China News Service, Perserikatan Bangsa-Bangsa, 21 Oktober. Dewan Keamanan Perserikatan Bangsa-Bangsa mengadakan pertemuan publik tentang "Dampak Perkembangan Ilmiah terhadap Perdamaian dan Keamanan Internasional" pada tanggal 21. Wakil Tetap Tiongkok untuk PBB Fu Cong berbicara pada pertemuan tersebut, menekankan bahwa memastikan keselamatan dan pengendalian adalah persyaratan utama dalam pengembangan ilmu pengetahuan dan teknologi, dan bahwa kecerdasan buatan harus selalu berada di bawah kendali manusia.
Fu Cong mengatakan bahwa perkembangan ilmu pengetahuan dan teknologi memberdayakan semua lapisan masyarakat dan memberikan kemudahan serta peluang besar bagi umat manusia, namun juga membawa tantangan baru bagi perdamaian dan keamanan internasional. Diantaranya adalah penerapan kecerdasan buatan di militer yang menumbangkan peperangan tradisional dan menimbulkan kekhawatiran luas. Dalam konflik baru-baru ini di Gaza dan Lebanon, kita telah melihat algoritma yang digerakkan oleh AI dan manipulasi jarak jauh mampu menyebabkan kehancuran yang tak terbayangkan dan menimbulkan korban sipil.
Fu Cong mengatakan Tiongkok menaruh perhatian besar terhadap isu tata kelola ilmu pengetahuan dan teknologi. Ilmu pengetahuan dan teknologi adalah "pedang bermata dua". Pembangunan dan keamanan perlu dikoordinasikan, mendorong inovasi dan mengelola risiko, sehingga pengembangan ilmu pengetahuan dan teknologi benar-benar dapat memberikan manfaat bagi semua negara dan masyarakat.
Fu Cong menegaskan, berpegang teguh pada “sains dan teknologi untuk kebaikan” merupakan syarat dasar dalam mengatur perkembangan ilmu pengetahuan dan teknologi. Menjembatani kesenjangan digital tidak hanya merupakan persyaratan untuk pembangunan bersama, namun juga kebutuhan untuk menghadapi risiko keamanan. Memastikan keamanan dan pengendalian adalah persyaratan utama untuk pengembangan ilmu pengetahuan dan teknologi.
Fu Cong menekankan bahwa kecerdasan buatan harus selalu berada di bawah kendali manusia dan mencegah mesin membunuh manusia secara mandiri. Kita harus menentang penyalahgunaan keunggulan ilmu pengetahuan dan teknologi untuk melanggar kedaulatan negara lain, mencampuri urusan dalam negeri negara lain, dan merusak stabilitas negara lain. Pencegahan serangan siber, pencurian siber, dan perlombaan senjata siber perlu dilakukan, terutama untuk menjamin keamanan infrastruktur informasi penting.

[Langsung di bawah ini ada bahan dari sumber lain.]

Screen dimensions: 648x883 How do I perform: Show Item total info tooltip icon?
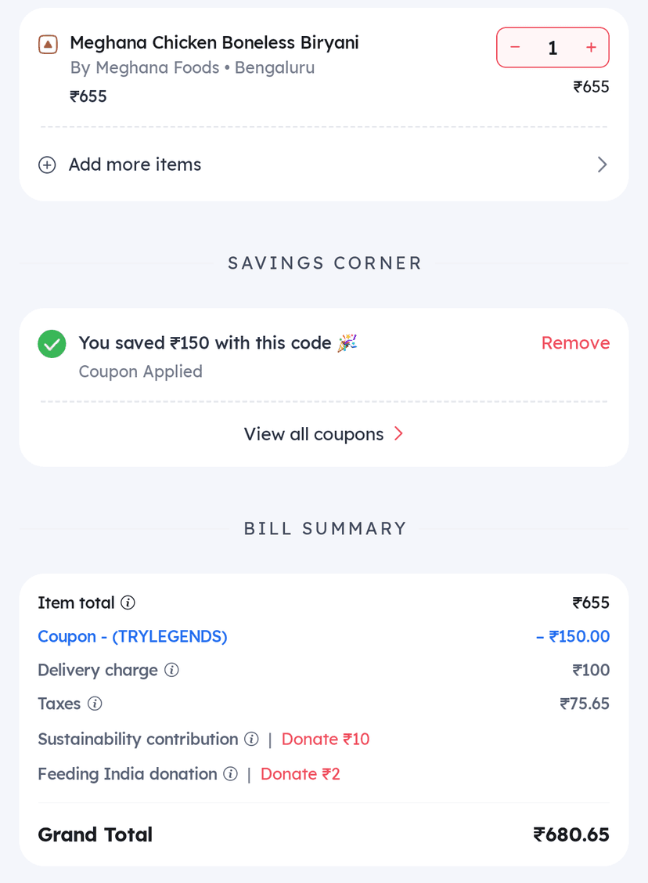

Fu Cong menunjukkan bahwa beberapa negara telah menggeneralisasi konsep keamanan nasional dan menekan perusahaan teknologi tinggi di negara lain tanpa adanya batasan dengan alasan mencegah risiko. Mereka menganjurkan apa yang disebut "pemisahan dan pemutusan hubungan", mendirikan hambatan terhadap pertukaran ekonomi dan perdagangan normal serta pertukaran ilmu pengetahuan dan teknologi antar negara, dengan hati-hati mengatur berbagai "lingkaran kecil" untuk mengecualikan negara-negara tertentu, dan membangun apa yang disebut "halaman kecil" dan tembok tinggi." Tujuan sebenarnya dari praktik-praktik ini adalah untuk memperkuat monopoli teknologi mereka sendiri dan menghambat perkembangan negara lain. Inti dari praktik ini adalah mentalitas Perang Dingin yang bersifat zero-sum game.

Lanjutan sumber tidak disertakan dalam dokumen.